Wednesday, December 3, 2008

Rambling again

As a new sudbury parent you think you know what The Philosophy is all about and sure you have your reservations but you think you can handle it. Then, one day, you come to a realization about the staff.

They are not teachers. They are not there to teach your kids. They are not even going to try.

If your kids asks them a question, they'll answer it to the best of their ability. If your kid wants help, they'll help. But they really truly have no interest in teaching your kid anything.

Sudbury schools are not curriculum based. They have no great wisdom to impart. They do not make learning "fun". And most importantly this is not even their organizing principle.

When you get this, as a parent, it's a little scary. You might feel cheated, hoodwinked. Hey, you think, what the hell kind of school is this anyway?

It's exactly the kind of school that they said it was. The organizing principle of a sudbury school is to prepare children to be active engaged citizens in a democracy. To be responsibile adults. I think they throw in the life long learner crap because people can't handle the idea of a school that doesn't have the word "learn" in its manifesto somewhere.
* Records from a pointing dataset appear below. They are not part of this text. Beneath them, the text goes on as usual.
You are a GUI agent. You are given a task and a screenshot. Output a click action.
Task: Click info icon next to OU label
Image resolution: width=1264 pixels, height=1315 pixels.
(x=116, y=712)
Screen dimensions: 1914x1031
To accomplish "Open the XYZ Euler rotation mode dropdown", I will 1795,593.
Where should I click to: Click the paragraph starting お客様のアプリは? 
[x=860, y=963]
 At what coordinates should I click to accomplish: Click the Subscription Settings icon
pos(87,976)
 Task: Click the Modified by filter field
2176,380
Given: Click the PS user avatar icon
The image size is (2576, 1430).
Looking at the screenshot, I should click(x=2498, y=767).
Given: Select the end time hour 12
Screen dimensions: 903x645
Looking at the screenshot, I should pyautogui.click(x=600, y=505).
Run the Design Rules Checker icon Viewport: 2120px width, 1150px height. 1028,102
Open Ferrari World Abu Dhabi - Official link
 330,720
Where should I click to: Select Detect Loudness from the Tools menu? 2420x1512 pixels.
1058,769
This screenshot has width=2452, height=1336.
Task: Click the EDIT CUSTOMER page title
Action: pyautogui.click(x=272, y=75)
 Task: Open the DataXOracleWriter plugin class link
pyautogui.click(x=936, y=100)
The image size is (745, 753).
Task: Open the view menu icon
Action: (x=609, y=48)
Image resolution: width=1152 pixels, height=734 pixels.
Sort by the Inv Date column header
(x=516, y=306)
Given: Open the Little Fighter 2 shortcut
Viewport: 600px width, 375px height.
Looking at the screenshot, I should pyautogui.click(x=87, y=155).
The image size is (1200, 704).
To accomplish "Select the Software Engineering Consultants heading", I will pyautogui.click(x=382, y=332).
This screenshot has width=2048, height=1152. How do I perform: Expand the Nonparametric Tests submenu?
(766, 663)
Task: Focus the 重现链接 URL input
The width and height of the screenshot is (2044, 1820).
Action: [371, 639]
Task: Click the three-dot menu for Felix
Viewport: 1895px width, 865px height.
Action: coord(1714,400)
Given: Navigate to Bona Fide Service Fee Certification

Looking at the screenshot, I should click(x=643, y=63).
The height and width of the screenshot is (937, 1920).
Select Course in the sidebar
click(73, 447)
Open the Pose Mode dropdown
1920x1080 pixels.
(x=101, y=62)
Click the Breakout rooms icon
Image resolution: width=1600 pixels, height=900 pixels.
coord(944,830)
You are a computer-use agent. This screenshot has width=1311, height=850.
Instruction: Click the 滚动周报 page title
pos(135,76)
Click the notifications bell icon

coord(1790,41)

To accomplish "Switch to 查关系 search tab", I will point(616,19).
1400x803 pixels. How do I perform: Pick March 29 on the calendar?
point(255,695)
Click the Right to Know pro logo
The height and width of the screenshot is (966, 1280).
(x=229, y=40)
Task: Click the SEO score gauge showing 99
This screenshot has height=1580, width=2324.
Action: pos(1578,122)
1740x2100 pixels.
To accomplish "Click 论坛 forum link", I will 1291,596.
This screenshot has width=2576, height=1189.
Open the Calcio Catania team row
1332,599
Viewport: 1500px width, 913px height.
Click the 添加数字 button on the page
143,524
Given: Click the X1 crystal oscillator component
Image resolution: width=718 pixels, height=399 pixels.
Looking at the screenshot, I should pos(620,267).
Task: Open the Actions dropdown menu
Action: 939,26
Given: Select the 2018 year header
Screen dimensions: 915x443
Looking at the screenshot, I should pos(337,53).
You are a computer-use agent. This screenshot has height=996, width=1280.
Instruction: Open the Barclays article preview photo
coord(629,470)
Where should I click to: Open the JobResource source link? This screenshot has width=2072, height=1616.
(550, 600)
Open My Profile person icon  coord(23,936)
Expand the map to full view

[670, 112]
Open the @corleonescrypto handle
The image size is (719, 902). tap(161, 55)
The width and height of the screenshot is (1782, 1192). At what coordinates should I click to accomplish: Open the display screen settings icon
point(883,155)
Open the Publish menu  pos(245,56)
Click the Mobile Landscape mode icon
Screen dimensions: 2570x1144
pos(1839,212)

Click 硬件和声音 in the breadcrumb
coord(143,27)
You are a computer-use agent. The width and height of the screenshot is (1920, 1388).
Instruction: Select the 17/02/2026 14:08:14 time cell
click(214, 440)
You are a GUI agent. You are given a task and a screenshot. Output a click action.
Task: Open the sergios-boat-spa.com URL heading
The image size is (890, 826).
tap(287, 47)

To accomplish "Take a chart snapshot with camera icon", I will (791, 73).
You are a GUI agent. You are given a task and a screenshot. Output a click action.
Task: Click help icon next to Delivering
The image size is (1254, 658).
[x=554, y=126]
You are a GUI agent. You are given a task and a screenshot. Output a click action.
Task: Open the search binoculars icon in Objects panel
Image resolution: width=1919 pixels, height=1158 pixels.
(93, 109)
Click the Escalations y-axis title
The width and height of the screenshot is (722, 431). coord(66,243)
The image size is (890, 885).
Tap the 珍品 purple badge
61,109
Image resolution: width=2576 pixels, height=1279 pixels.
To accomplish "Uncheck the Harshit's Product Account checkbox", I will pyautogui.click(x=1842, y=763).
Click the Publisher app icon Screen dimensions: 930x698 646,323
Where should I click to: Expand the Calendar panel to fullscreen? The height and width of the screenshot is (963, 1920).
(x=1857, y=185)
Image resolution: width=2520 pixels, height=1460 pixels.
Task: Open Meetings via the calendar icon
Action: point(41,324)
No, it's just that people have a very rigid idea of what learning means and "life long learner" fits that better.

The learning that happens at a Sudbury School is like a slow cooker. It's like aging a fine wine. Or letting a cheese ripen. You create the optimum conditions to get the desired product and then you just let it go. Check on it from time to time and wait for the magic to happen.

It isn't that simple, there is a lot of tinkering but the point is that it is a subtle and long process and you wonder if it is ever going to work and then one day it does.

Curriculum based education is like a vintner who keeps tasting his wine too early and every time he doesn't like the taste he adds something else. And keeps adding and adding and sometimes at the end he gets wine and sometimes vinegar and sometimes grape juice. And when you criticize him he says "my equipment sucks" or "I didn't have enough money to do it the way I wanted to" but he never questions his method in the first place.

This is an imperfect analogy but I'm sure you see what I'm getting at. Traditional schools suck and sudbury schools rock. Case closed!!

3 comments:

Jen in FL said...

I need to call you and have a Philosophy conversation with you. Also, have you heard what is going on in Canadian politics?

http://nielsenhayden.com/makinglight/archives/010835.html#010835

Dude.

Don Berg said...

I invite you to reconsider your definition of curriculum. In my view democratic schools offer a very thorough curriculum, but it is based on the moral path of fulfillment rather than the moral path of discrimination which dominates classroom schooling. I take the literal core meaning of curriculum to be the systematic organization of educational experiences.

But, as with the literal core meaning of many concepts we use, there are divergent ways to metaphorically flesh out this skeletal foundation to properly understand how it actually exists in the world and expresses different values.

I wrote The Moral Path of Curriculum: Fulfillment or Judgment to explore this issue.
--
Enjoy,

Don Berg

Site: http://www.teach-kids-attitude-1st.com

Blog: blog.Attitutor.com

egghead said...

Don,
I was just logging on to make this same point. I swear!!! It won't be as eloquent though.